Produce the records again in full, exactly as shown below.

(Beginning of Data excerpts)

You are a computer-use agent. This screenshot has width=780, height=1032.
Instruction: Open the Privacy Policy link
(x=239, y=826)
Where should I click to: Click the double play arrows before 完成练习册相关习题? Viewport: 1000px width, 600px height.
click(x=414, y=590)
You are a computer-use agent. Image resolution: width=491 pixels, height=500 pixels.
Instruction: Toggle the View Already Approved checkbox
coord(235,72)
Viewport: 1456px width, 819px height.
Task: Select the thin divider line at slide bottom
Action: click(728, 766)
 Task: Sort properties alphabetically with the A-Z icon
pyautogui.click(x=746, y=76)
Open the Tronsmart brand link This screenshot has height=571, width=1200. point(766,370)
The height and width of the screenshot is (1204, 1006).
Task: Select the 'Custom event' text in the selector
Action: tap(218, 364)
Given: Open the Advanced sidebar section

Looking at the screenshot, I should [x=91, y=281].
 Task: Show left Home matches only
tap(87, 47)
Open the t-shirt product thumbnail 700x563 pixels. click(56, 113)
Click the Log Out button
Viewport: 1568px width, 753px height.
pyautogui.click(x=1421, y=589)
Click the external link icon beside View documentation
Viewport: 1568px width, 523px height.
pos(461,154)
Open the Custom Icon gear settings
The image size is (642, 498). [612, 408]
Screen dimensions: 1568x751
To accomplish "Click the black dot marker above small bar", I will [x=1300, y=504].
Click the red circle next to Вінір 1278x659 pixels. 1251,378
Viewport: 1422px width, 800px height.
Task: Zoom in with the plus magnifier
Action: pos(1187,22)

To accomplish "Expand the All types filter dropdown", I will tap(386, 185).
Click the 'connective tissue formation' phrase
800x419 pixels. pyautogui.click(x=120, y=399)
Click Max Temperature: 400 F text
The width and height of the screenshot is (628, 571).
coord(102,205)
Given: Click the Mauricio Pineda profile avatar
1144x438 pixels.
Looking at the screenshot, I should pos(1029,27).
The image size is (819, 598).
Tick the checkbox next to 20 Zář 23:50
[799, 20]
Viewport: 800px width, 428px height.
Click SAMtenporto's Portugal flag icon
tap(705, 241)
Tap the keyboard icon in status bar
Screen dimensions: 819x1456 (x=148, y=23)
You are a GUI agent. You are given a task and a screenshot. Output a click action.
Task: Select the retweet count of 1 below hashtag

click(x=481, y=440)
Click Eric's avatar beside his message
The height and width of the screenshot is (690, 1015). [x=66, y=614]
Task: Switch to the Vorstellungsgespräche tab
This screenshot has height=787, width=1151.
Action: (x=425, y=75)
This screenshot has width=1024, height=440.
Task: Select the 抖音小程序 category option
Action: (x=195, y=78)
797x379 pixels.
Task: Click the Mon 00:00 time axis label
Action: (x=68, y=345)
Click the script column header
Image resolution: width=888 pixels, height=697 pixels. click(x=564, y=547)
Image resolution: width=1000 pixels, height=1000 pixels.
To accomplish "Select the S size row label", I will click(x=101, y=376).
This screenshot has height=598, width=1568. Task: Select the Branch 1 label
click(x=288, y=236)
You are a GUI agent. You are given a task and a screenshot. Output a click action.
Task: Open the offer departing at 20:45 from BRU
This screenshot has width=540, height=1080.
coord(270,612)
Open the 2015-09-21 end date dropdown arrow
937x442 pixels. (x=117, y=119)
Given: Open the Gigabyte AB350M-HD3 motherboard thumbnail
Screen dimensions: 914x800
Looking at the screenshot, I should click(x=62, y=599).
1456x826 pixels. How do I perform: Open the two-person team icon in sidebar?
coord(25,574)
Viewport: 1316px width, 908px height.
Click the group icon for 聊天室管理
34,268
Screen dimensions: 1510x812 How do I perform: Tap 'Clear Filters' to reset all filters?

(End of Data excerpts)

- **Exercise answer**
You are a computer-use agent. This screenshot has width=780, height=1032.
Instruction: Open the Privacy Policy link
(x=239, y=826)
Where should I click to: Click the double play arrows before 完成练习册相关习题? Viewport: 1000px width, 600px height.
click(x=414, y=590)
You are a computer-use agent. Image resolution: width=491 pixels, height=500 pixels.
Instruction: Toggle the View Already Approved checkbox
coord(235,72)
Viewport: 1456px width, 819px height.
Task: Select the thin divider line at slide bottom
Action: click(728, 766)
 Task: Sort properties alphabetically with the A-Z icon
pyautogui.click(x=746, y=76)
Open the Tronsmart brand link This screenshot has height=571, width=1200. point(766,370)
The height and width of the screenshot is (1204, 1006).
Task: Select the 'Custom event' text in the selector
Action: tap(218, 364)
Given: Open the Advanced sidebar section

Looking at the screenshot, I should [x=91, y=281].
 Task: Show left Home matches only
tap(87, 47)
Open the t-shirt product thumbnail 700x563 pixels. click(56, 113)
Click the Log Out button
Viewport: 1568px width, 753px height.
pyautogui.click(x=1421, y=589)
Click the external link icon beside View documentation
Viewport: 1568px width, 523px height.
pos(461,154)
Open the Custom Icon gear settings
The image size is (642, 498). [612, 408]
Screen dimensions: 1568x751
To accomplish "Click the black dot marker above small bar", I will [x=1300, y=504].
Click the red circle next to Вінір 1278x659 pixels. 1251,378
Viewport: 1422px width, 800px height.
Task: Zoom in with the plus magnifier
Action: pos(1187,22)

To accomplish "Expand the All types filter dropdown", I will tap(386, 185).
Click the 'connective tissue formation' phrase
800x419 pixels. pyautogui.click(x=120, y=399)
Click Max Temperature: 400 F text
The width and height of the screenshot is (628, 571).
coord(102,205)
Given: Click the Mauricio Pineda profile avatar
1144x438 pixels.
Looking at the screenshot, I should pos(1029,27).
The image size is (819, 598).
Tick the checkbox next to 20 Zář 23:50
[799, 20]
Viewport: 800px width, 428px height.
Click SAMtenporto's Portugal flag icon
tap(705, 241)
Tap the keyboard icon in status bar
Screen dimensions: 819x1456 (x=148, y=23)
You are a GUI agent. You are given a task and a screenshot. Output a click action.
Task: Select the retweet count of 1 below hashtag

click(x=481, y=440)
Click Eric's avatar beside his message
The height and width of the screenshot is (690, 1015). [x=66, y=614]
Task: Switch to the Vorstellungsgespräche tab
This screenshot has height=787, width=1151.
Action: (x=425, y=75)
This screenshot has width=1024, height=440.
Task: Select the 抖音小程序 category option
Action: (x=195, y=78)
797x379 pixels.
Task: Click the Mon 00:00 time axis label
Action: (x=68, y=345)
Click the script column header
Image resolution: width=888 pixels, height=697 pixels. click(x=564, y=547)
Image resolution: width=1000 pixels, height=1000 pixels.
To accomplish "Select the S size row label", I will click(x=101, y=376).
This screenshot has height=598, width=1568. Task: Select the Branch 1 label
click(x=288, y=236)
You are a GUI agent. You are given a task and a screenshot. Output a click action.
Task: Open the offer departing at 20:45 from BRU
This screenshot has width=540, height=1080.
coord(270,612)
Open the 2015-09-21 end date dropdown arrow
937x442 pixels. (x=117, y=119)
Given: Open the Gigabyte AB350M-HD3 motherboard thumbnail
Screen dimensions: 914x800
Looking at the screenshot, I should click(x=62, y=599).
1456x826 pixels. How do I perform: Open the two-person team icon in sidebar?
coord(25,574)
Viewport: 1316px width, 908px height.
Click the group icon for 聊天室管理
34,268
Screen dimensions: 1510x812 How do I perform: Tap 'Clear Filters' to reset all filters?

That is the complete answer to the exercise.